* **Required action**
Work out the count of lines in the listing below that include "width". Give that count alone.
• • • • •
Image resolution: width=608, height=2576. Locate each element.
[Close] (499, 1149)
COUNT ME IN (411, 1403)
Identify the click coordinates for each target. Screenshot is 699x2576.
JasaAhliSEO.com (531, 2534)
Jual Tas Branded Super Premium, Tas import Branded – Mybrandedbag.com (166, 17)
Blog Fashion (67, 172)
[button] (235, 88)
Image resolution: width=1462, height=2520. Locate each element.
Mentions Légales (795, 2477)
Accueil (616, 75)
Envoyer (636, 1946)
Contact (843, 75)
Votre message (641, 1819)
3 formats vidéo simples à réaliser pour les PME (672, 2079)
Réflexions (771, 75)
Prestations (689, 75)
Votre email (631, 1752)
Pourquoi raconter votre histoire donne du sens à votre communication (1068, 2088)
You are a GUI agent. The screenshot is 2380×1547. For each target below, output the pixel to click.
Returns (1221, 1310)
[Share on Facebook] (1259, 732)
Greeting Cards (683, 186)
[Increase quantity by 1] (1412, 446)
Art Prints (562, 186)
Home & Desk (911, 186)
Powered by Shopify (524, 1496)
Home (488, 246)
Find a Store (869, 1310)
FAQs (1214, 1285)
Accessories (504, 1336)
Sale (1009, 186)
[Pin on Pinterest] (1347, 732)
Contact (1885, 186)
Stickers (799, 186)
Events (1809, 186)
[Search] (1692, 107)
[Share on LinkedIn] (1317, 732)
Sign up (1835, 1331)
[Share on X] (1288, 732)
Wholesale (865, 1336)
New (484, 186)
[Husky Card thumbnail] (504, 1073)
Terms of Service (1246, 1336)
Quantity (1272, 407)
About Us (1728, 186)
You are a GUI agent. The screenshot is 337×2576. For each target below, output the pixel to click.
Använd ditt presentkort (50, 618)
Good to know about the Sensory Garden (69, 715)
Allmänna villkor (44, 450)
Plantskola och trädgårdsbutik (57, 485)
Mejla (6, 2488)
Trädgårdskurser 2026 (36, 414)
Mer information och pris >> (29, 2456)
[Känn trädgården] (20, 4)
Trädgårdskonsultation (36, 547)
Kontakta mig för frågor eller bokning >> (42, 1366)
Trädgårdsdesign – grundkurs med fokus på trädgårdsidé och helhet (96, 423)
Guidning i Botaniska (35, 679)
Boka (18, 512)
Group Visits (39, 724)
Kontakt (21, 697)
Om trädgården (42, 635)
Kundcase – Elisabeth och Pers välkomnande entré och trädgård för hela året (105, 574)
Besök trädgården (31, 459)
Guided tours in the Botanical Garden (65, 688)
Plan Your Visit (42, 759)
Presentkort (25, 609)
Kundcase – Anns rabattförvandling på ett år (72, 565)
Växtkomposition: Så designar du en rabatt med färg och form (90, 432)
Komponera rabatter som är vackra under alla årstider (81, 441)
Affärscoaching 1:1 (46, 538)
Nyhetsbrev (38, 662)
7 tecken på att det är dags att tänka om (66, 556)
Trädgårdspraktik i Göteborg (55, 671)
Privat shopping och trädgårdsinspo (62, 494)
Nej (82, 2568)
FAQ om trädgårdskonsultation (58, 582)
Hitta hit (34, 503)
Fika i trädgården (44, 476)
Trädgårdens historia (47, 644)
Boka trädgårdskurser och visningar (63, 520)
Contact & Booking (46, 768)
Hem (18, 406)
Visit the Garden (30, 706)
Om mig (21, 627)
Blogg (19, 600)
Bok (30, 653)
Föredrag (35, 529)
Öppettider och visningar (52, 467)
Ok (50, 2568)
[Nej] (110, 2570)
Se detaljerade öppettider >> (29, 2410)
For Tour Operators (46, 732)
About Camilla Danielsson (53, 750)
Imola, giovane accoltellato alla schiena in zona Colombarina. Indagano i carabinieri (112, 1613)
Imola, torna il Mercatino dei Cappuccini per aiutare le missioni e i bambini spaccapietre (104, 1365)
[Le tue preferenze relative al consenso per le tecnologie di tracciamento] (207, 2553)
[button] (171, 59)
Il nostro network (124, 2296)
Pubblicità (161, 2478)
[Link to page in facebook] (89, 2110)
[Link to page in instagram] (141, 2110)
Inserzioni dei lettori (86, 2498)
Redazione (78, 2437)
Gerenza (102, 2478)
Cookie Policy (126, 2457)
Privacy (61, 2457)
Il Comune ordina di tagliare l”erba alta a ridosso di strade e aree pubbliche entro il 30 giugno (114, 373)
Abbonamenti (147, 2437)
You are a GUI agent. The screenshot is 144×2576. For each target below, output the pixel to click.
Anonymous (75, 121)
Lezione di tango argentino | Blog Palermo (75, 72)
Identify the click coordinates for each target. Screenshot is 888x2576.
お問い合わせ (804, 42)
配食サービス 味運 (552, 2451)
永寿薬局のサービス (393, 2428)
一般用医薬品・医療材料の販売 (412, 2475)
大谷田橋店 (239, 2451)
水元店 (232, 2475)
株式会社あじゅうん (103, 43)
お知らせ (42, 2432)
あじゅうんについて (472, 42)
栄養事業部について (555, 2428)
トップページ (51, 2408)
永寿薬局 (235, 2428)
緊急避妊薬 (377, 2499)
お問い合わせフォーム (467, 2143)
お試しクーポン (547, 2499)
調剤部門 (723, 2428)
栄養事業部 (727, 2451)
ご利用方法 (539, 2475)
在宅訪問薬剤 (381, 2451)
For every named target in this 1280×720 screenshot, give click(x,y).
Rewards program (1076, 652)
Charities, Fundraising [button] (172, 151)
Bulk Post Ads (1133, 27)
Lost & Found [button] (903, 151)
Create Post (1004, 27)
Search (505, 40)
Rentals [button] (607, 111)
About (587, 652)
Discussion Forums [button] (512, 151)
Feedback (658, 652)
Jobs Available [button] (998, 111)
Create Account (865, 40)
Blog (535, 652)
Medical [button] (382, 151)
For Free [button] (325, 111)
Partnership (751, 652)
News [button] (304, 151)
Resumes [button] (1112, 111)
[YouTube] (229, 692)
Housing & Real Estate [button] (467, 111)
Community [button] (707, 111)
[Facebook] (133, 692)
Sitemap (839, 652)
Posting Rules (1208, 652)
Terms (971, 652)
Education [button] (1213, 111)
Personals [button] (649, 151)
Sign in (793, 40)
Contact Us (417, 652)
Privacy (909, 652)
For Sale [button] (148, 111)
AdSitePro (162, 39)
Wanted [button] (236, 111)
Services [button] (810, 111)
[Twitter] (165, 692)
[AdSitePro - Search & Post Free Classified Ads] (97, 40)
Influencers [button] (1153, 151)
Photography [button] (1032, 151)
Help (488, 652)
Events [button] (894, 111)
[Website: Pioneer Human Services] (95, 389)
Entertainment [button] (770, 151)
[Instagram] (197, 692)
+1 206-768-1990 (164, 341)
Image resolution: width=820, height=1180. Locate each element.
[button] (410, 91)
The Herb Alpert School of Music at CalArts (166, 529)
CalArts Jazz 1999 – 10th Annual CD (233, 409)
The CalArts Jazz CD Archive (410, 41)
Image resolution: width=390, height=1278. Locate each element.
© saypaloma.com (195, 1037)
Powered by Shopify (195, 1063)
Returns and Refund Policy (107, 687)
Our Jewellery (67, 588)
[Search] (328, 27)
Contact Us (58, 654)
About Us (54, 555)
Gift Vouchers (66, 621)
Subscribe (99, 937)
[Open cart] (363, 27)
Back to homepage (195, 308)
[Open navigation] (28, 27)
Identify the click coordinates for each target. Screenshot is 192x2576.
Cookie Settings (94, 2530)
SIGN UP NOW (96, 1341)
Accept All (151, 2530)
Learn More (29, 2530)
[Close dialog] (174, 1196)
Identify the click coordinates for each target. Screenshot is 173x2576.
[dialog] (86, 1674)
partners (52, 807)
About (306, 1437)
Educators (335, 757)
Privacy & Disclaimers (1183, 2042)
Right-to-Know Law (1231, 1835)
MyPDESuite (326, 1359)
• • • • •
* **Finished task**
4